■ PASAJE EXTRAÍDO ■
________________________________________
Esta confusión, inversión o virtualidad del lenguaje es muy importante a lo largo de la obra de Benjamin. Parece que se ha transgredido todo orden jerárquico, toda consecuencia entre las esencias y las apariencias. Por tal motivo la cosa no tiene ninguna palabra sino que es conocida en su nombre por la palabra humana. La palabra divina deja de crear en aquello propio del hombre, que como lo hemos visto, es una especie de encadenamiento entre su capacidad nominativa, su capacidad de invocar, de dar nombre y su entidad lingüística como aquello donde se dirime de manera más instrumental la lengua. Todo esto no supone en sí mismo ningún orden jerárquico, en ello radica el equívoco de algunas teorías místicas del lenguaje, en ver en la palabra la esencia de las cosas. Las cosas, al ser creadas por idea de Dios, solo pueden ser conocidas por el nombre que el hombre les ha asignado. No se abandona, entonces, el orden místico del lenguaje. Benjamín no cambia de perspectiva, solo especifica: ahí donde la palabra divina ha dejado de crear queda la mudez de las cosas y de la naturaleza. Ahí mismo permanece, en potencia, la palabra divina cuyo resplandor solo es concebible mediante su revelación. Entonces ¿cuál es el sentido de esta revelación? Antes mencionamos el significado fundamental, el arché de la revelación, como algo que se muestra inalcanzable a los medios cognitivos del hombre. Lo revelado no es un objeto o un instrumento susceptible de conocerse en su totalidad ya que nunca habrá un instrumento adecuado para ello. Lo que devela el lenguaje es el develamiento mismo, y en ello radica fundamentalmente el arché como acontecimiento de apertura del mundo y del conocimiento.
________________________________________
■ EXTRACTO DE DATOS ■
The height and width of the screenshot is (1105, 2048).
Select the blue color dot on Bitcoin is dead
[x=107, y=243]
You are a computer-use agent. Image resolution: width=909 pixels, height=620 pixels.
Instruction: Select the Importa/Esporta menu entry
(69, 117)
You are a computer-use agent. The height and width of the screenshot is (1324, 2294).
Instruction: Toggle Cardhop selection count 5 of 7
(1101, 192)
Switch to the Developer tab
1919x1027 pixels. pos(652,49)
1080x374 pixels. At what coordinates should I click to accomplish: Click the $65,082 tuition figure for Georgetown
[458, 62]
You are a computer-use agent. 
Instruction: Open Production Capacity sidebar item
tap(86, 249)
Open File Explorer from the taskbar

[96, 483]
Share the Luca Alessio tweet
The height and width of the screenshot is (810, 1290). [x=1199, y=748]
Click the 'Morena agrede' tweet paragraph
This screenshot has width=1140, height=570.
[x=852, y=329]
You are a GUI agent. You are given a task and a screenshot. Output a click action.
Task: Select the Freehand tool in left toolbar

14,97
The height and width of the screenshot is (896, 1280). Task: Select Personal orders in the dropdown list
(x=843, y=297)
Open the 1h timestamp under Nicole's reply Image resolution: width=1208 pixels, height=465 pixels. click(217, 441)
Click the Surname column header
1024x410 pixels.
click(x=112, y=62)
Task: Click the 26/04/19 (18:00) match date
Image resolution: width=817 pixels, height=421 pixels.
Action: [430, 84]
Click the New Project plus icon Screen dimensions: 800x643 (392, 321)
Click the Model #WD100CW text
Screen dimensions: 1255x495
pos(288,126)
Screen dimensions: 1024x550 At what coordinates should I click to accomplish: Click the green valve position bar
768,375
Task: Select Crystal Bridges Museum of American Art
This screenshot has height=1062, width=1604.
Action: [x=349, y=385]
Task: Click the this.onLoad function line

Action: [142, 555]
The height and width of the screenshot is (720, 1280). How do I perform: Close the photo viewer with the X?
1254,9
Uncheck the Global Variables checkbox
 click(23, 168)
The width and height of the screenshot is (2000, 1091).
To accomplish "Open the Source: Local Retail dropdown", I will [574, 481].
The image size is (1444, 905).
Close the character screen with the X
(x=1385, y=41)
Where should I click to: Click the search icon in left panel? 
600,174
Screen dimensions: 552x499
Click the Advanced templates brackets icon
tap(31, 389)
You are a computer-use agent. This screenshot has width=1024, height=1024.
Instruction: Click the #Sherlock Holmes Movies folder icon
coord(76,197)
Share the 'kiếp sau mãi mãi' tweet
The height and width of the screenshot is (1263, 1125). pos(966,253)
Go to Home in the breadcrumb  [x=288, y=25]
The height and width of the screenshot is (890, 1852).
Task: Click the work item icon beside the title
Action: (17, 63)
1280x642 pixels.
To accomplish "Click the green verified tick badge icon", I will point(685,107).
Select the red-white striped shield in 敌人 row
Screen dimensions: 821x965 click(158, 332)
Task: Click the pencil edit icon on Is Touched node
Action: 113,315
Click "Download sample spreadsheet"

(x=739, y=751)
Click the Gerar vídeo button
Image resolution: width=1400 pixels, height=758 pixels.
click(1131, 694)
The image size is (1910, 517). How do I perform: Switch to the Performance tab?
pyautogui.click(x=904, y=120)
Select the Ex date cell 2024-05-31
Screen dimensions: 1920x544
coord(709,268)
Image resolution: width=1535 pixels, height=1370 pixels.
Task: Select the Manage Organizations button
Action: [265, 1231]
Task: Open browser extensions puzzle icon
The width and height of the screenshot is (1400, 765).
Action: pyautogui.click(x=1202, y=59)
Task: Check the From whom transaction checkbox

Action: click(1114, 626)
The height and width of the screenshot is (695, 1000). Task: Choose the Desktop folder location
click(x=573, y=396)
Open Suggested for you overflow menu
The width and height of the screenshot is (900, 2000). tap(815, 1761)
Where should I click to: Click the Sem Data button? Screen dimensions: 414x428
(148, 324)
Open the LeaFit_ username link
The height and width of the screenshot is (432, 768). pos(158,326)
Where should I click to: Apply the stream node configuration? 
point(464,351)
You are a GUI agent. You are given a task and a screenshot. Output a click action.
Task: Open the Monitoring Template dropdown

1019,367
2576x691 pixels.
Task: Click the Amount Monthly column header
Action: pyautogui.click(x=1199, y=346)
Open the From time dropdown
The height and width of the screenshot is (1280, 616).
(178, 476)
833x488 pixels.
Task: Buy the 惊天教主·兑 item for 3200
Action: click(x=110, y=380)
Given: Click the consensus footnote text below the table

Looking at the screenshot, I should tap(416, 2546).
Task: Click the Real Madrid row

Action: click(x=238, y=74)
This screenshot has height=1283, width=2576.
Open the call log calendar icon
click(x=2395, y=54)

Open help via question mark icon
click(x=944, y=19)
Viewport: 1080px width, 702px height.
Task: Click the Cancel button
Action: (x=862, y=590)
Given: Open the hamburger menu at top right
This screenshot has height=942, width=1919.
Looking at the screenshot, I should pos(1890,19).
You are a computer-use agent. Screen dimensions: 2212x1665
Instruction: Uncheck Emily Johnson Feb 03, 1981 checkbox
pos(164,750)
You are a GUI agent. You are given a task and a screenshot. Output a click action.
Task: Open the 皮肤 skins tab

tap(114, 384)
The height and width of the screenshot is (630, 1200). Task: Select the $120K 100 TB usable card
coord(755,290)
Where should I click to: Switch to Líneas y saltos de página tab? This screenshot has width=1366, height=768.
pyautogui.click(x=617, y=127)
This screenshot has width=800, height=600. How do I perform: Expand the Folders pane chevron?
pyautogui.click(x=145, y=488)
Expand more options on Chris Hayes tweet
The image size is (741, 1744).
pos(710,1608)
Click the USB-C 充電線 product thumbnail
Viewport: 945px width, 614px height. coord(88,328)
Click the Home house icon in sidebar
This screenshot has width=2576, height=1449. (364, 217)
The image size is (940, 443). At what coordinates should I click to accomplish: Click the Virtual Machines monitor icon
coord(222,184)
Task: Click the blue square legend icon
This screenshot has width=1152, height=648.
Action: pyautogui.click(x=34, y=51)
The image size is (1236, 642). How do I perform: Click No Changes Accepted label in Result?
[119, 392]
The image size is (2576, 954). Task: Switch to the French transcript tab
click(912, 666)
________________________________________
Prosigue el pasaje sobre el lenguaje y la revelación en Benjamin a partir de su última oración.

■ SALIDA ESPERADA ■
Finalmente los elementos fundamentales de la teoría del lenguaje de Benjamin, la entidad espiritual y lingüística, se tocan inextricablemente en la revelación, pues ella muestra que toda palabra y todo conocimiento humano encuentran fundamento en una apertura que los trasciende infinitamente; simultáneamente esta apertura no concierne sino al lenguaje mismo, a su posibilidad y su existencia. La revelación es el lenguaje en cuanto tal, sin teorías, sin divisiones, sin distinciones. En razón de ello la tarea de la teoría no es otra sino concebir sus propias posibilidades de acceder al terreno místico de la lengua, ahí donde está su fundamento más profundo (en el fondo imposible del abismo). La tarea de la teoría consiste en dejarnos transitar sobre la esencia abismal del lenguaje. En ello radica la posibilidad de permanecer sobre el abismo, no como ciegos que caminan inconscientes sobre él ante la inminente caída, más bien pendientes de aquello mediante lo cual sea posible ver (en su parcialidad, en su mortal precariedad, en su frágil constructo intelectual) la cara oculta de la lengua.
Benjamin consideró este escrito la primera de tres partes, siendo esta versión la única de la que hay testimonio. Cfr. G. Scholem, Historia de una amistad, 48.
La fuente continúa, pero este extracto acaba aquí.